Esse conceito, amplamente utilizado ao longo da Guerra Fria e em diferentes momentos da história dos Estados Unidos, volta ao centro do debate em um cenário internacional cada vez mais instável. A mensagem indica uma possível retomada de políticas voltadas ao fortalecimento da capacidade militar, à reindustrialização do setor de defesa e a uma postura mais assertiva no sistema internacional. Em termos práticos, isso pode significar maior pressão sobre aliados e parceiros, além de menor tolerância a posições ambíguas em temas estratégicos.
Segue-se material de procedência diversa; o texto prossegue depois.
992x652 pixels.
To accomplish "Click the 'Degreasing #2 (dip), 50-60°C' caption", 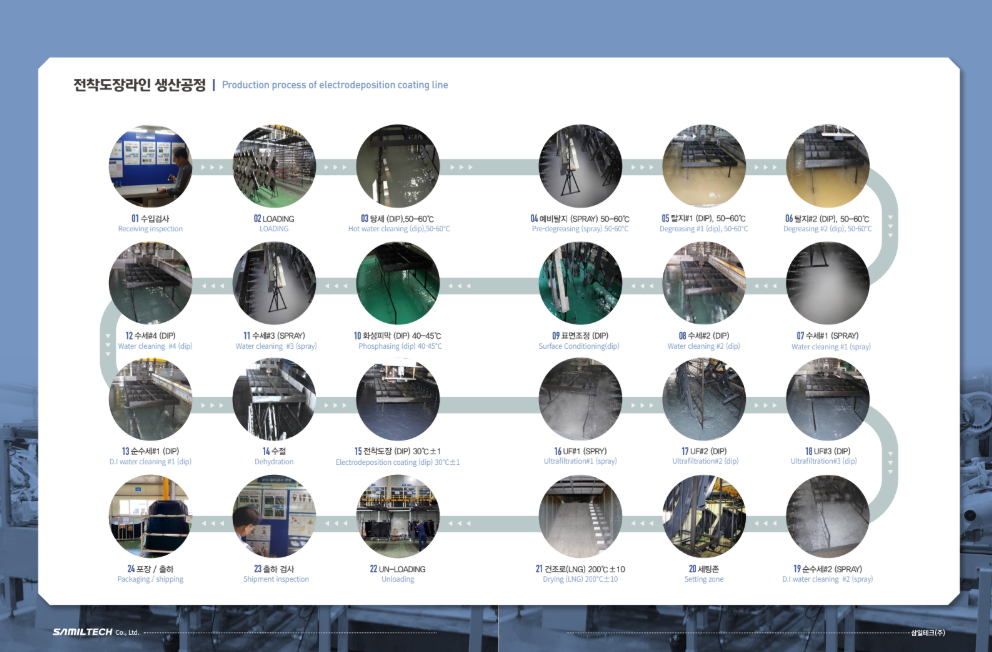I will pos(827,229).
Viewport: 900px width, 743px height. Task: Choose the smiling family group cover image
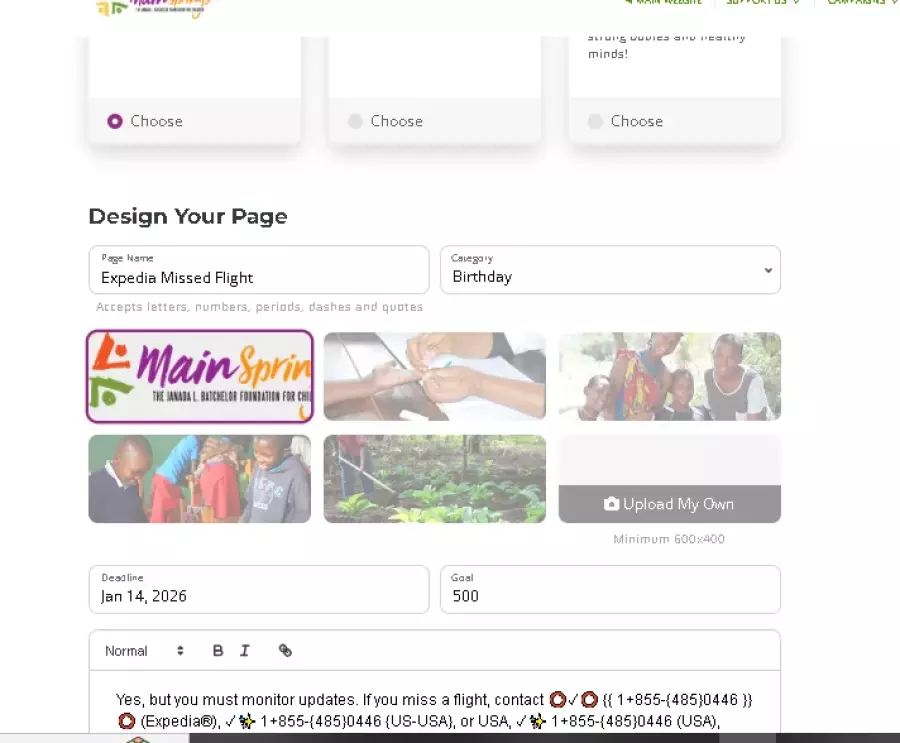coord(670,376)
Para o Brasil, esse tipo de sinalização não deve ser subestimado. Historicamente, a política externa brasileira busca equilíbrio e autonomia, evitando alinhamentos automáticos. No entanto, em um ambiente internacional mais polarizado, essa postura tende a ser cada vez mais desafiada. Uma eventual intensificação da estratégia americana baseada em “paz pela força” pode resultar em pressões mais diretas para que países como o Brasil adotem posições mais claras, especialmente em áreas sensíveis como defesa, tecnologia e cadeias produtivas estratégicas.
Além disso, há implicações diretas para a indústria de defesa brasileira. O fortalecimento do complexo industrial-militar dos Estados Unidos tende a ampliar a competição global, dificultando a inserção de países que já enfrentam limitações estruturais, como baixa escala de produção, dificuldades de certificação e dependência tecnológica. Sem uma política consistente de fortalecimento do setor, o Brasil corre o risco de ampliar ainda mais sua dependência externa.
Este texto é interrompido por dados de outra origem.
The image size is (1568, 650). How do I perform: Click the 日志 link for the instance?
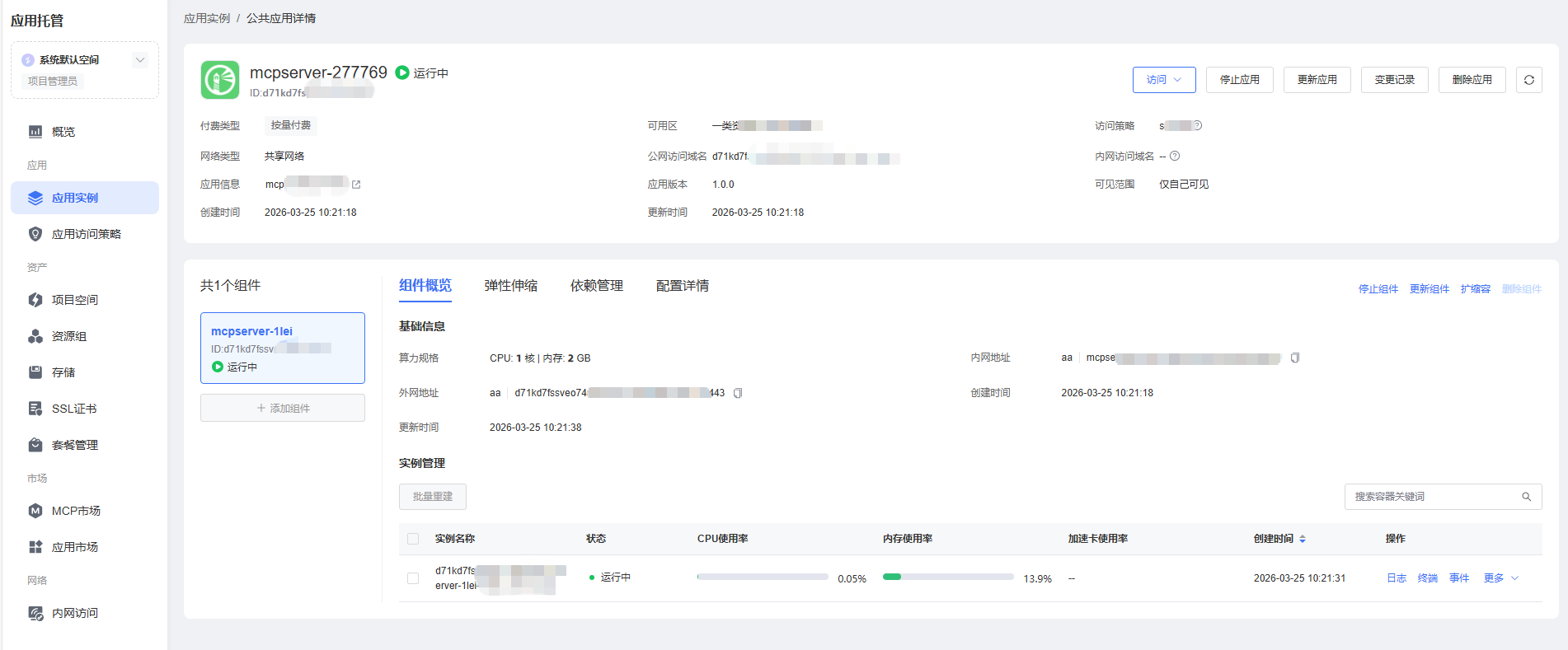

Outro ponto relevante é a reconfiguração das alianças internacionais. Mesmo entre aliados tradicionais de Washington, observa-se um movimento crescente de busca por maior autonomia estratégica, motivado por preocupações com a previsibilidade da política externa americana. Esse processo contribui para um ambiente mais fragmentado e competitivo, no qual países intermediários, como o Brasil, precisam definir com maior clareza suas prioridades e interesses.
Esse contexto contrasta de forma preocupante com a realidade da defesa brasileira. A limitada disponibilidade de munições, as restrições logísticas e a dependência de fornecedores externos evidenciam fragilidades que comprometem a capacidade de dissuasão do país. Em um cenário global onde a força volta a ocupar papel central como instrumento de estabilidade, essas vulnerabilidades deixam de ser apenas questões internas e passam a ter impacto direto na relevância estratégica do Brasil.
O ponto central não é que o Brasil deva replicar o modelo ou a retórica norte-americana, mas sim reconhecer que o ambiente internacional está em transformação. A ênfase crescente no poder militar como garantia de paz exige uma reflexão mais profunda sobre o papel do país no mundo e sobre o nível de capacidade que se deseja manter.
Ignorar essa mudança pode levar o Brasil a uma posição de crescente irrelevância ou dependência. Por outro lado, enfrentá-la implica decisões complexas, que passam necessariamente pelo fortalecimento das capacidades militares, pela revitalização da base industrial de defesa e por uma definição mais clara de sua inserção estratégica internacional.
A mensagem contida no post de Donald Trump, portanto, deve ser interpretada como um alerta. Em um mundo onde a força volta a ser um dos principais elementos de estabilidade, a fragilidade não é neutra — ela impõe custos, limita escolhas e reduz a margem de manobra de países que optam por não se preparar.